**Records for this task**.
┄┄┄┄┄┄

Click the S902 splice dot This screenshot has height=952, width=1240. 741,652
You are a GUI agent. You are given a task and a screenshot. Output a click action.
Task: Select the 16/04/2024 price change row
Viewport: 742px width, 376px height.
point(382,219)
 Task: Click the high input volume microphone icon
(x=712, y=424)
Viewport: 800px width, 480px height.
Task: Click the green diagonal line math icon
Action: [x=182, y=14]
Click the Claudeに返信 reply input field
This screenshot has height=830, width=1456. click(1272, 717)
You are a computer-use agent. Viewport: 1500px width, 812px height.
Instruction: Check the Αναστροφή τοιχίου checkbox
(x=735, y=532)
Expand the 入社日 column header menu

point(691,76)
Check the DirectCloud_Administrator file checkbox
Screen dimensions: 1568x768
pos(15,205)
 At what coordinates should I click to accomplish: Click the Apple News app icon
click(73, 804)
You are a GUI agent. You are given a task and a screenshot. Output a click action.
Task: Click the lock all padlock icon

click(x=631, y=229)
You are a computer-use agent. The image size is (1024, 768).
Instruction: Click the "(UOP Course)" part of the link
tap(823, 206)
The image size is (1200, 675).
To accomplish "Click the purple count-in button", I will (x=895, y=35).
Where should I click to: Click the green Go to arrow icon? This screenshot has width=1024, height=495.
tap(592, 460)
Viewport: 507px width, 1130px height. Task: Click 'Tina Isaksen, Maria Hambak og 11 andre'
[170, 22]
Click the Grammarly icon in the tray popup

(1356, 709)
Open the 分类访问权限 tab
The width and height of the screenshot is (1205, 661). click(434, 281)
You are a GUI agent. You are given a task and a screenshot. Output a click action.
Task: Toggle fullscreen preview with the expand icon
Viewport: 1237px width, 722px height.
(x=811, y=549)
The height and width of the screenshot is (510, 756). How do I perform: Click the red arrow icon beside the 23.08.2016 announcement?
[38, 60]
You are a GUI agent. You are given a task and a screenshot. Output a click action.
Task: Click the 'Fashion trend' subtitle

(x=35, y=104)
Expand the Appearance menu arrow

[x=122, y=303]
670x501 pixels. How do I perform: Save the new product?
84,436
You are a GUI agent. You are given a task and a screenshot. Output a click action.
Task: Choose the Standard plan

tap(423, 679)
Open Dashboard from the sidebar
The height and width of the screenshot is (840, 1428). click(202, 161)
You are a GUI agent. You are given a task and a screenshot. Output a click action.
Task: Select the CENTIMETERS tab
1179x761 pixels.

┄┄┄┄┄┄

**Written exercise**. Convert all of the data above into a JSON list of strings, with one string for each line and blank lines omitted.

**Finished task**.
[
  "Click the S902 splice dot This screenshot has height=952, width=1240. 741,652",
  "You are a GUI agent. You are given a task and a screenshot. Output a click action.",
  "Task: Select the 16/04/2024 price change row",
  "Viewport: 742px width, 376px height.",
  "point(382,219)",
  " Task: Click the high input volume microphone icon",
  "(x=712, y=424)",
  "Viewport: 800px width, 480px height.",
  "Task: Click the green diagonal line math icon",
  "Action: [x=182, y=14]",
  "Click the Claudeに返信 reply input field",
  "This screenshot has height=830, width=1456. click(1272, 717)",
  "You are a computer-use agent. Viewport: 1500px width, 812px height.",
  "Instruction: Check the Αναστροφή τοιχίου checkbox",
  "(x=735, y=532)",
  "Expand the 入社日 column header menu",
  "point(691,76)",
  "Check the DirectCloud_Administrator file checkbox",
  "Screen dimensions: 1568x768",
  "pos(15,205)",
  " At what coordinates should I click to accomplish: Click the Apple News app icon",
  "click(73, 804)",
  "You are a GUI agent. You are given a task and a screenshot. Output a click action.",
  "Task: Click the lock all padlock icon",
  "click(x=631, y=229)",
  "You are a computer-use agent. The image size is (1024, 768).",
  "Instruction: Click the \"(UOP Course)\" part of the link",
  "tap(823, 206)",
  "The image size is (1200, 675).",
  "To accomplish \"Click the purple count-in button\", I will (x=895, y=35).",
  "Where should I click to: Click the green Go to arrow icon? This screenshot has width=1024, height=495.",
  "tap(592, 460)",
  "Viewport: 507px width, 1130px height. Task: Click 'Tina Isaksen, Maria Hambak og 11 andre'",
  "[170, 22]",
  "Click the Grammarly icon in the tray popup",
  "(1356, 709)",
  "Open the 分类访问权限 tab",
  "The width and height of the screenshot is (1205, 661). click(434, 281)",
  "You are a GUI agent. You are given a task and a screenshot. Output a click action.",
  "Task: Toggle fullscreen preview with the expand icon",
  "Viewport: 1237px width, 722px height.",
  "(x=811, y=549)",
  "The height and width of the screenshot is (510, 756). How do I perform: Click the red arrow icon beside the 23.08.2016 announcement?",
  "[38, 60]",
  "You are a GUI agent. You are given a task and a screenshot. Output a click action.",
  "Task: Click the 'Fashion trend' subtitle",
  "(x=35, y=104)",
  "Expand the Appearance menu arrow",
  "[x=122, y=303]",
  "670x501 pixels. How do I perform: Save the new product?",
  "84,436",
  "You are a GUI agent. You are given a task and a screenshot. Output a click action.",
  "Task: Choose the Standard plan",
  "tap(423, 679)",
  "Open Dashboard from the sidebar",
  "The height and width of the screenshot is (840, 1428). click(202, 161)",
  "You are a GUI agent. You are given a task and a screenshot. Output a click action.",
  "Task: Select the CENTIMETERS tab",
  "1179x761 pixels."
]